Gegen Golden State offenbarte sich das Identitätsproblem eindrucksvoll. Im Schlussquartal des ersten Halbs legten die Valkyries einen 13:2-Lauf hin und führten plötzlich mit 12 Punkten. Die Liberty brachten es nur auf 29 Punkte in der ersten Halbzeit. Mit insgesamt 65 Zählern markierte es ihr schwächstes Spiel der Saison. Bereits zum zweiten Mal in dieser Spielzeit lagen sie mit 22 Punkten zurück, wiederum gegen Golden State.
Sabrina Ionescu blieb bis zur Pause bei null Zählern. Das war bereits das vierte Mal diese Saison. Am Ende notierte sie neun Punkte bei 3 aus 10 Versuchen. Stewart erzielte 15 Punkte, Jones führte die Liberty mit 21 Zählern an. Doch Golden States Bank war entscheidend: Die Valkyries-Reservisten produzierten 39 Punkte, New York nur 11. Auch unter dem Korb fehlte es nicht an Problemen. Obwohl die Liberty in der Größe überlegen sein sollten, gab Golden State mit 30:24 Rebounds die Marschrichtung vor.
Coach Chris DeMarco erkannte das Kernproblem: "Wir müssen lernen, den Switch umzulegen. Wenn wir hinten sind, müssen wir selbst einen Lauf starten." Ionescu versuchte, optimistisch zu bleiben. Sie sprach von einer Chance zum Regroupieren nach der Auswärtsreise. Das nächste Spiel wartet bereits bald. Und es hat deutlich mehr Gewicht: Commissioner's Cup Finals gegen Las Vegas am Dienstag. Das Besondere: Vegas ist bislang das einzige Team, gegen das New York seit dem 19. Juni gewonnen hat.

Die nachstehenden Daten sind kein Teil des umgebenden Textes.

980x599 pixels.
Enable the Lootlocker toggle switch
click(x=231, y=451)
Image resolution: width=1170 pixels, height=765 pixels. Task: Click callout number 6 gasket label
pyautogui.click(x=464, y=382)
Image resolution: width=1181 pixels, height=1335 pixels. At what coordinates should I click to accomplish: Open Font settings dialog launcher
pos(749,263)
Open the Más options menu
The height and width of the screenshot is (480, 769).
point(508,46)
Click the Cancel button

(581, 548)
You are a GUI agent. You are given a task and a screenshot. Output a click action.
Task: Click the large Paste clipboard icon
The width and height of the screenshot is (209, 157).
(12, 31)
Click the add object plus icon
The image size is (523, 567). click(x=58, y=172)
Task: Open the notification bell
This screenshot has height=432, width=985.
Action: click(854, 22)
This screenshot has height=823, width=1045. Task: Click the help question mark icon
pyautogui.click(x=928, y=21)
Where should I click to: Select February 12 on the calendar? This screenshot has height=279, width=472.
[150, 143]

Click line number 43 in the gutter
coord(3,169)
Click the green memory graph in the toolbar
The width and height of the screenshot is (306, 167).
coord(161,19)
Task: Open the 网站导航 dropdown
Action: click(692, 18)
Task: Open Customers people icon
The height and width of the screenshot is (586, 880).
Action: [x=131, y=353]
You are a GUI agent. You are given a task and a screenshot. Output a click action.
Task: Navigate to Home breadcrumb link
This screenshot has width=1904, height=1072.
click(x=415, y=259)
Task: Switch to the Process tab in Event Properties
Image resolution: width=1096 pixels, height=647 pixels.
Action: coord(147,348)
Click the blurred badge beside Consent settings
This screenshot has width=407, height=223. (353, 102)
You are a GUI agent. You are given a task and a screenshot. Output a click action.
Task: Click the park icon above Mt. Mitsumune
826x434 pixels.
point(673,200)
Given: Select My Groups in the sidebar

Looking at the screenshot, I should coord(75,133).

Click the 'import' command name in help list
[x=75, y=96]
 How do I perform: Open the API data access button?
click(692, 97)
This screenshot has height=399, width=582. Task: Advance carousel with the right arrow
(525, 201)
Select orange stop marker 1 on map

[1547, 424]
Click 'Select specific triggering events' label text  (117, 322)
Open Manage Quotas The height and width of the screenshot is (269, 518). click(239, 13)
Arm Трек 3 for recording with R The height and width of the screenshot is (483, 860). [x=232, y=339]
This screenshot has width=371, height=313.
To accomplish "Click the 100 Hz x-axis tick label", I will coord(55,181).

Die Liberty haben sich selbst in eine schwierige Lage manövriert. Eine Big-Four-Besetzung garantiert nicht automatisch Erfolg, erst recht nicht wenn Chemie und Kontinuität fehlen. Für deutsche Fans, die die WNBA verfolgen, ist das ein interessantes Mahnmal: selbst Top-Besetzungen brauchen Zeit und klare Spielweise. New York muss schnell wieder Stabilität finden, sonst könnte die frühe Saison-Hoffnung schnell zur Enttäuschung werden. Das Commissioner's-Cup-Finale gegen Vegas wird zeigen, ob Stewart und Jones ihre Mannschaft wirklich erreicht haben oder ob die Zweifel noch tiefer sitzen als gedacht.